## What you should do
Could you reproduce every line of the records below word for word, leaving out the pictures?
──────
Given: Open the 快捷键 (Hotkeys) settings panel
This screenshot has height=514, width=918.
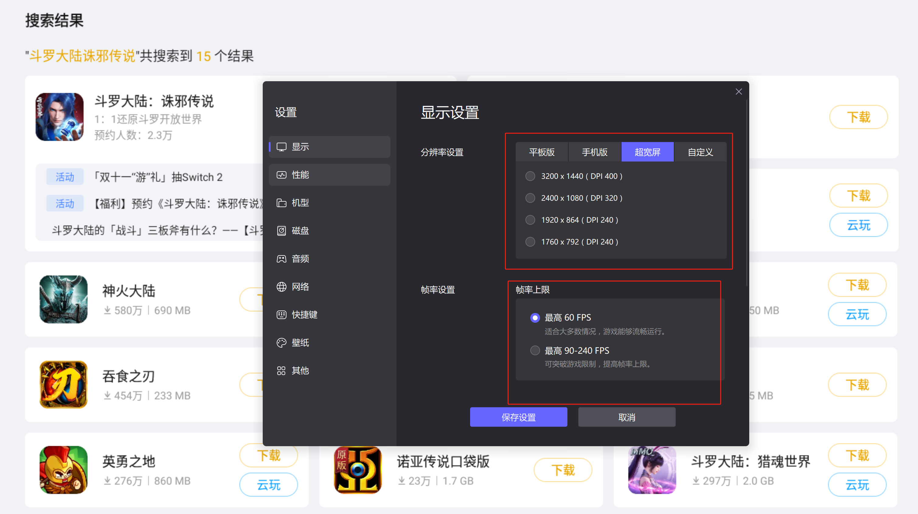Looking at the screenshot, I should click(329, 314).
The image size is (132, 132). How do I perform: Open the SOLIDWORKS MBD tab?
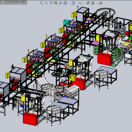pyautogui.click(x=15, y=2)
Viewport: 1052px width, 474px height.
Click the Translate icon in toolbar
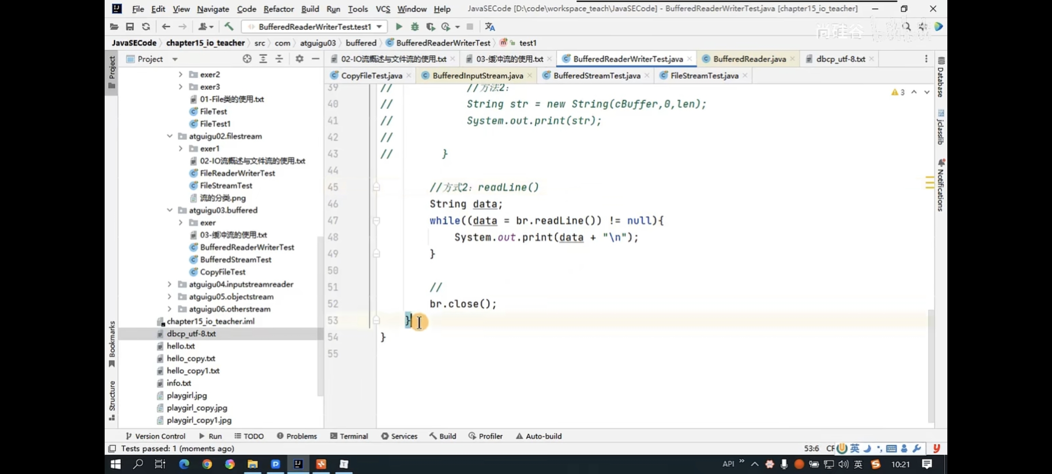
──────
## Solution to this task
Given: Open the 快捷键 (Hotkeys) settings panel
This screenshot has height=514, width=918.
Looking at the screenshot, I should click(329, 314).
The image size is (132, 132). How do I perform: Open the SOLIDWORKS MBD tab?
pyautogui.click(x=15, y=2)
Viewport: 1052px width, 474px height.
Click the Translate icon in toolbar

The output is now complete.